**Your instructions:** Starting at the line that contains "Task: Click the 17/03/2026 date range label", return every line through the end of the data exactly, without pictures.
*** Block opens ***
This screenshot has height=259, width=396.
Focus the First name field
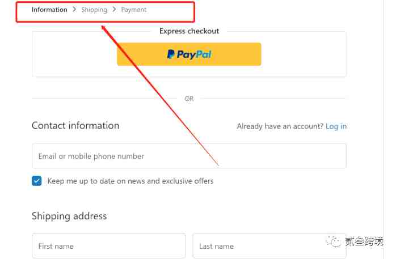click(109, 246)
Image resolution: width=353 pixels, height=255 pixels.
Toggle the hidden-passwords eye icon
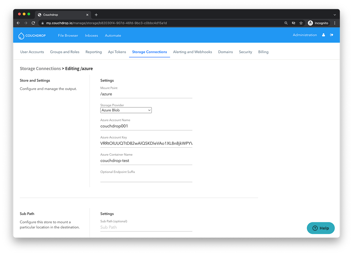293,23
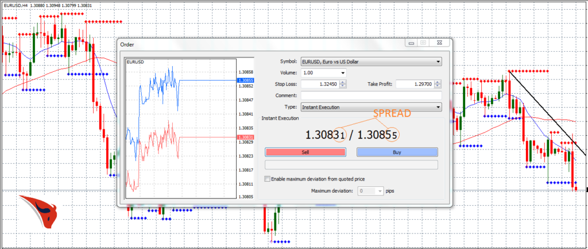Open the Maximum deviation pips dropdown

coord(379,190)
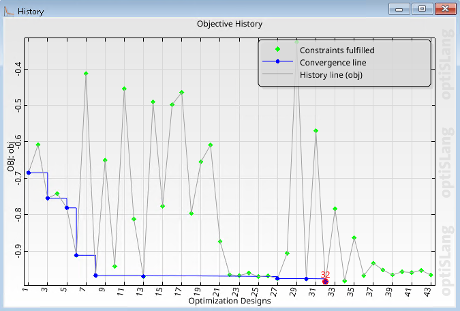The width and height of the screenshot is (460, 311).
Task: Click the green point at design 31
Action: [x=316, y=130]
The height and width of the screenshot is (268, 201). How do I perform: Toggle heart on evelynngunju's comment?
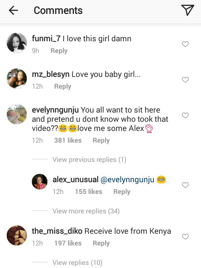[x=185, y=115]
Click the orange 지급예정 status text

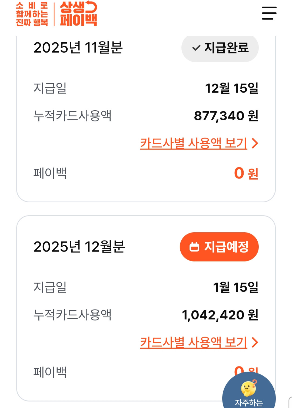pyautogui.click(x=226, y=247)
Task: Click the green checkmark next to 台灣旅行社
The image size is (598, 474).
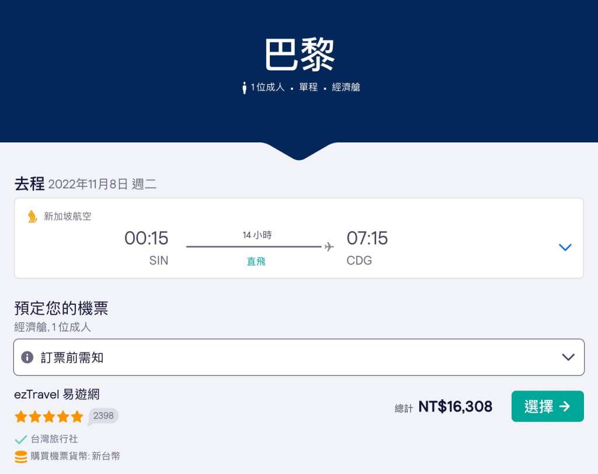Action: click(x=20, y=439)
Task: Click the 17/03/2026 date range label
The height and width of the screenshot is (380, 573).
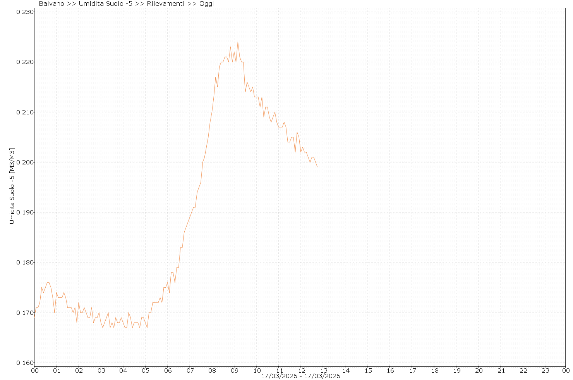Action: coord(300,376)
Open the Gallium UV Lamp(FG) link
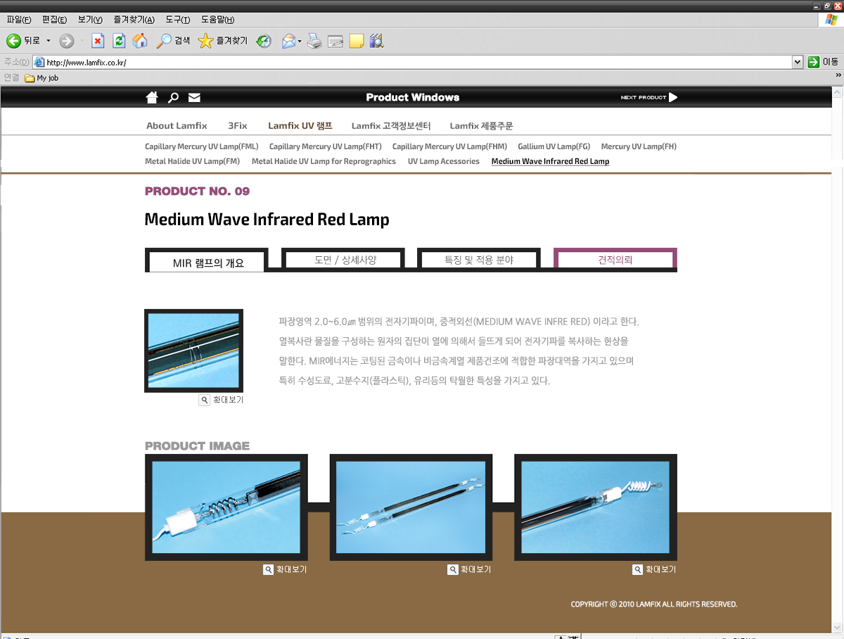 click(x=554, y=146)
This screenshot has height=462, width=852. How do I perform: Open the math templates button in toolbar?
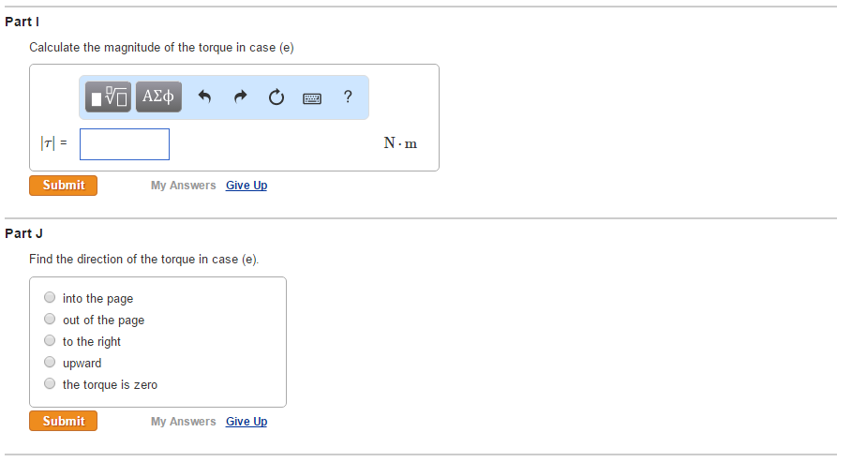click(109, 97)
*** Block closes ***
**Expected answer:**
Task: Click the 17/03/2026 date range label
The height and width of the screenshot is (380, 573).
Action: coord(300,376)
Open the Gallium UV Lamp(FG) link
 click(x=554, y=146)
This screenshot has height=462, width=852. How do I perform: Open the math templates button in toolbar?
click(109, 97)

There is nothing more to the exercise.